The second sensors 12,18 are shielded by a shield which is impermeable to ammonia. Thus, second sensors 12,18 are not exposed to ammonia. The shield can comprise a coating of a substance such as PTFE or other plastic, rubber, resin etc. The shields do not have to selectively prevent ingress of ammonia, i. e., they can prevent access of any gas to the second sensors 12,18.

The sensors 10,12,14,16,18,20 on each substrate 24,26 comprise part of a Wheatstone bridge circuit. The remainder of the bridge is shown schematically at 28 in Figure 1. The output from the bridge 28 is inputted to a 20-bit serial I/O bridge transducer analogue/digital converter (BTADC) IC 30. The BTADC IC 30 also provides pulsed DC (Pseudo AC) excitation for the bridge 28 under the control of a Scenix SX28 50 MHz 8-bit microcontroller 32. Additionally, the microcontroller 32 controls sensor selection via analogue switches 34,36.

The bridge excitation circuit contains signal gain adjustment the permit software control of the interrogation signal power, so as to maximise the signal to noise ratio whilst minimising sensor heating effects due to the impressed interrogation signal power.

The bridge circuit is used to provide differential signals corresponding to the difference in responses between a selected pair of sensors. The difference between either the component sensor or a second sensor and its corresponding reference sensor can be used to determine if sensor characteristics are adequately matched. The difference between the component sensor and its corresponding second sensor can be detected to provide a measurement of ammonia concentration. Substraction of the response of the sensor is intended to compensate for sensor ageing effects and temperature dependent sensor response.

The measured response can be equated with a quantitative ammonia concentration by way of an earlier calibration using atmospheres containing known concentrations of ammonia. Instantaneous ammonia flux is obtained by multiplication of the ammonia concentration and air flow rate. The instantaneous flux data can be integrated with respect to time to provide the magnitude and direction of ammonia mass transfer.
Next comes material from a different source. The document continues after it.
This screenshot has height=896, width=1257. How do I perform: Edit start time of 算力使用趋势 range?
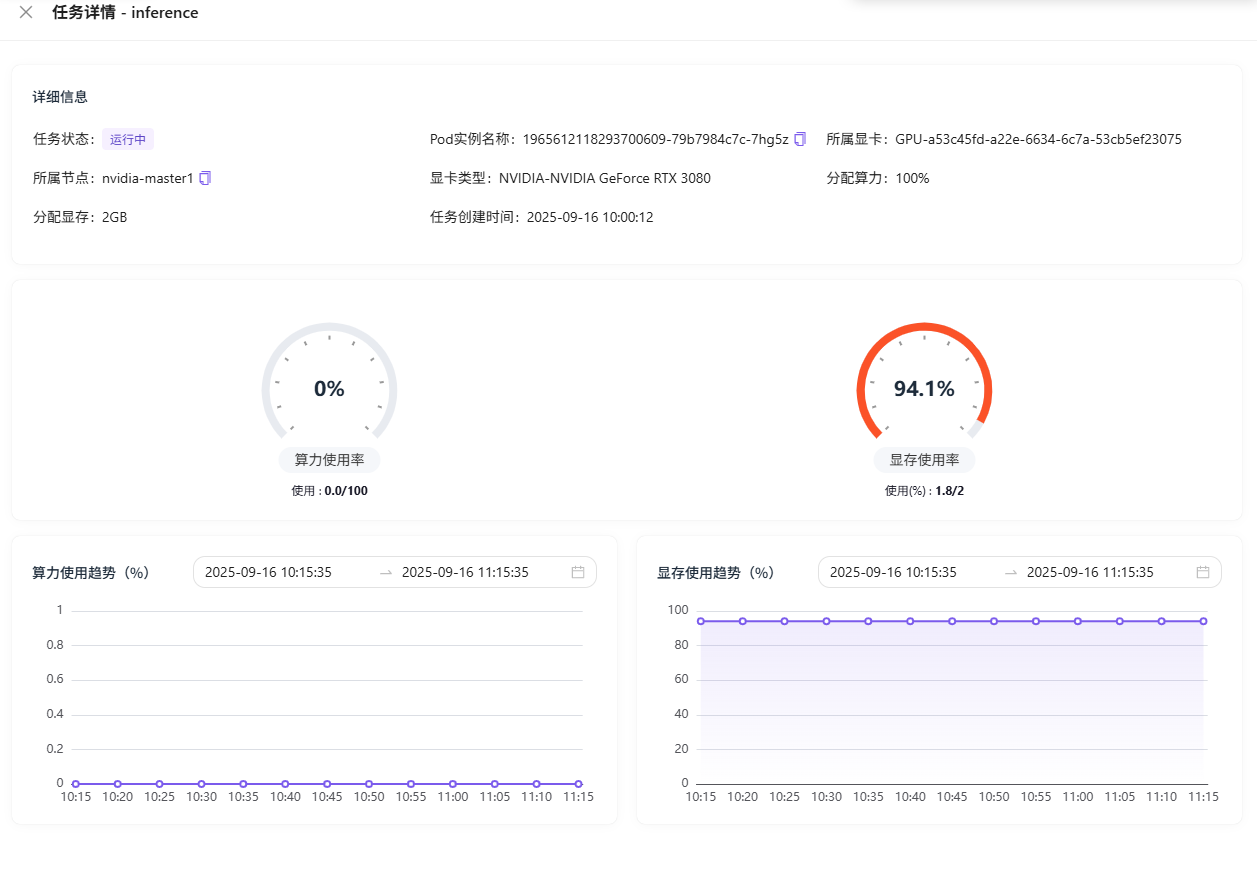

It should be noted that an inherent problem with conducting polymer gas sensors-and, indeed, with many other types of gas sensor-is base resistance drift over time due to intrinsic sensor ageing effects, and due to the accretion of contaminants (extrinsic effects) from the sensor environment. It is necessary to separate a drifting basal resistance value from the true analyte response. In the present embodiment, this is done by"pairing"the component sensor and the second sensors with a reference sensor having closely matched drift characteristics, and mounting these sensors side by side in the gas stream. If a sensor response drifts to an unacceptable degree, this can be detected by comparison of the resistance of this sensor with its reference sensor. A further advantage with this approach is that the sensors should have similar thermal characteristics, and thus it may be possible to eliminate temperature dependent sensor response by comparing sensor output with the output of the reference sensor. In the present embodiment, a single reference sensor is used. An improvement would be the provision of two reference sensors, with one of the reference sensors being shielded from ammonia. It should be noted the responses of conducting polymer gas sensors are known to be generally affected quite severely by variations in humidity. Therefore, it is surprising that the measured difference in response between the component sensor and the second sensor is not affected by humidity, since the component sensor is exposed to water in the gaseous atmosphere and the second sensor is shielded therefrom. It has been found that in most of the applications envisaged, the sampled gaseous atmosphere typically have sufficiently high levels of humidity that the sensor response. to water is saturated. In the saturated regime, sensor response is invariant to humidity change.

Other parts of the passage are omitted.